Brain–computer interface (BCI) is a typical direction of integration of human intelligence and robot intelligence. Shared control is an essential form of combining human and robot agents in a common task, but still faces a lack of freedom for the human agent. This paper proposes a Centroidal Voronoi Tessellation (CVT)-based road segmentation approach for brain-controlled robot navigation by means of asynchronous BCI. An electromyogram-based asynchronous mechanism is introduced into the BCI system for self-paced control. A novel CVT-based road segmentation method is provided to generate optional navigation goals in the road area for arbitrary goal selection.
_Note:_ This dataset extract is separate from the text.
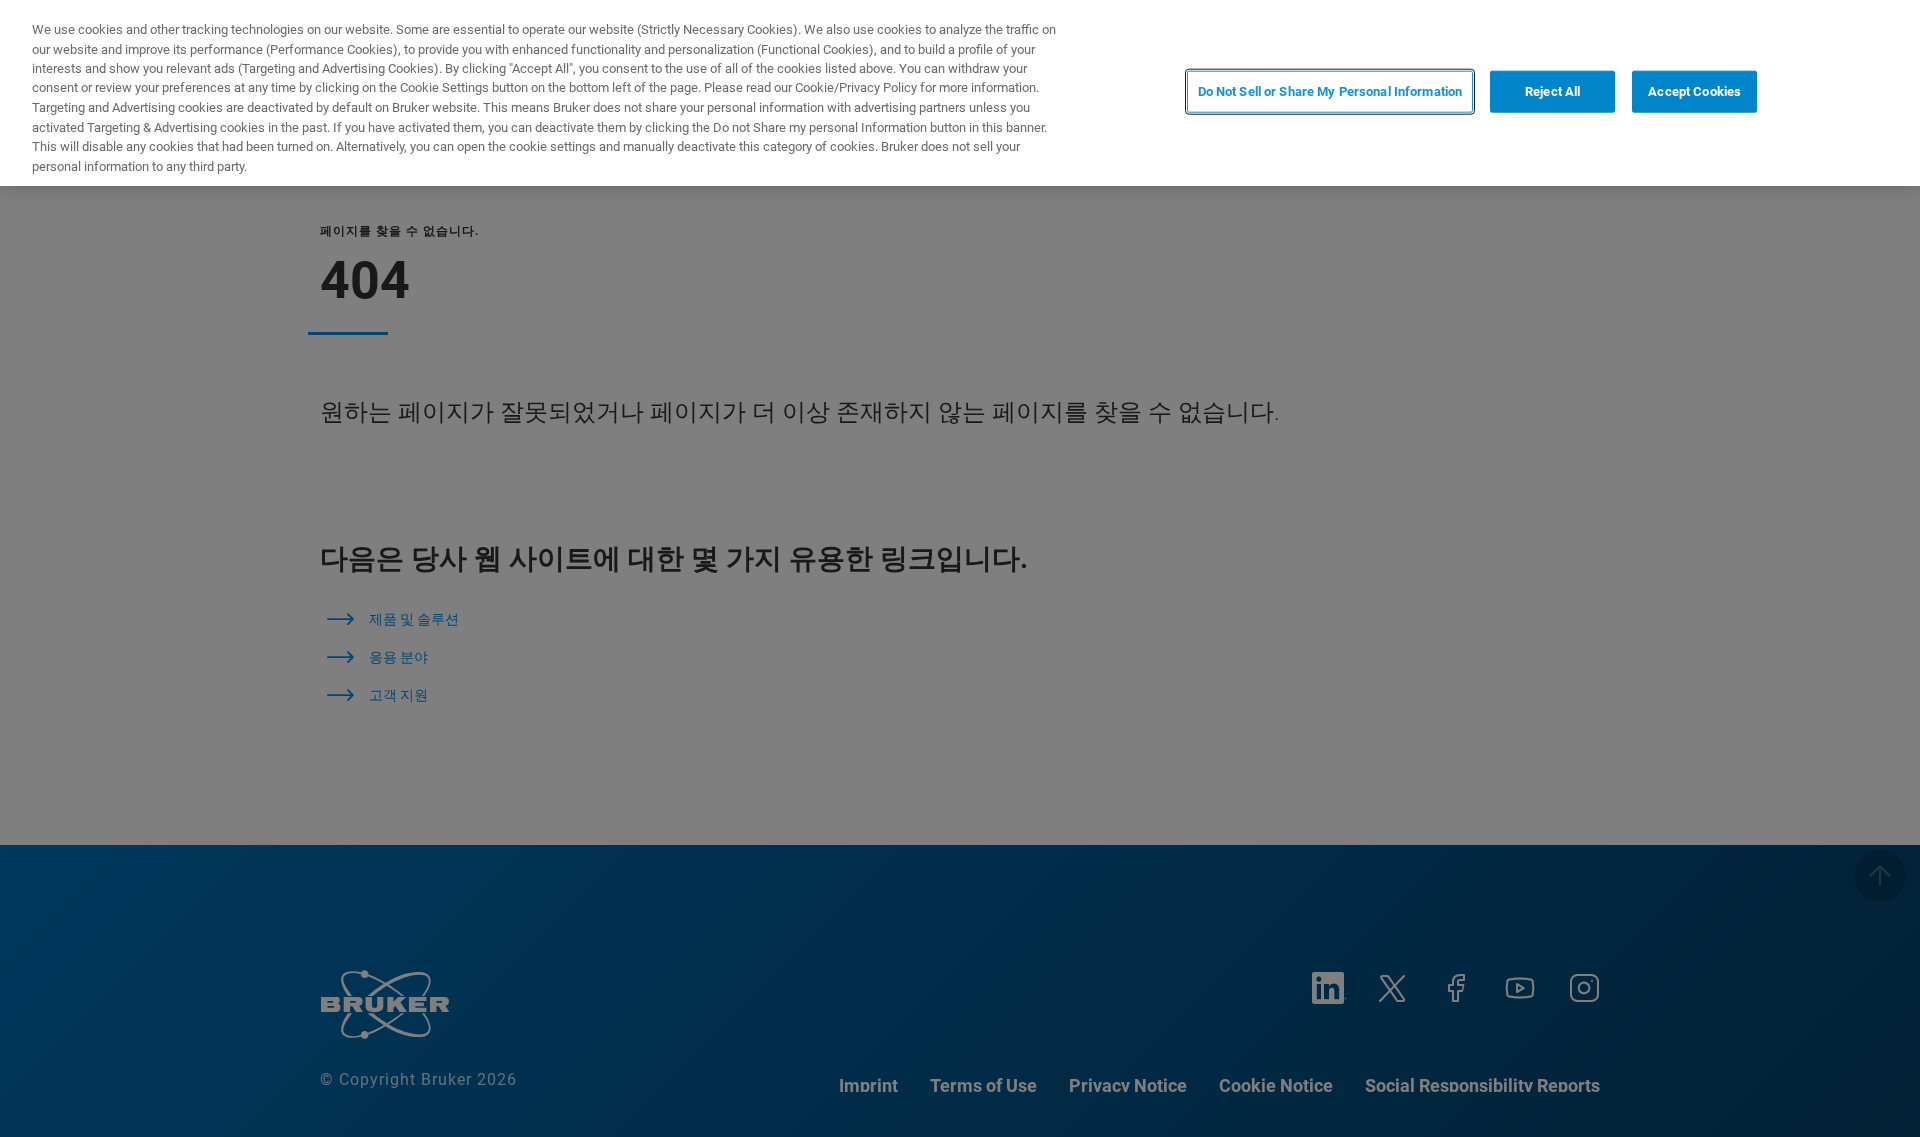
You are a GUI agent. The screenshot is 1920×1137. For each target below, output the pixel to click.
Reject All (1552, 91)
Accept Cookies (1694, 91)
An event-related potential of the BCI is designed for target selection to communicate with the robot. The robot has an autonomous navigation function to reach the human selected goals. A comparison experiment in the single-step control pattern is executed to verify the effectiveness of the CVT-based asynchronous (CVT-A) BCI system. Eight subjects participated in the experiment, and they were instructed to control the robot to navigate toward a destination with obstacle avoidance tasks. The results show that the CVT-A BCI system can shorten the task duration, decrease the command times, and optimize navigation path, compared with the single-step pattern. Moreover, this shared control mechanism of the CVT-A BCI system contributes to the promotion of human and robot agent integration control in unstructured environments.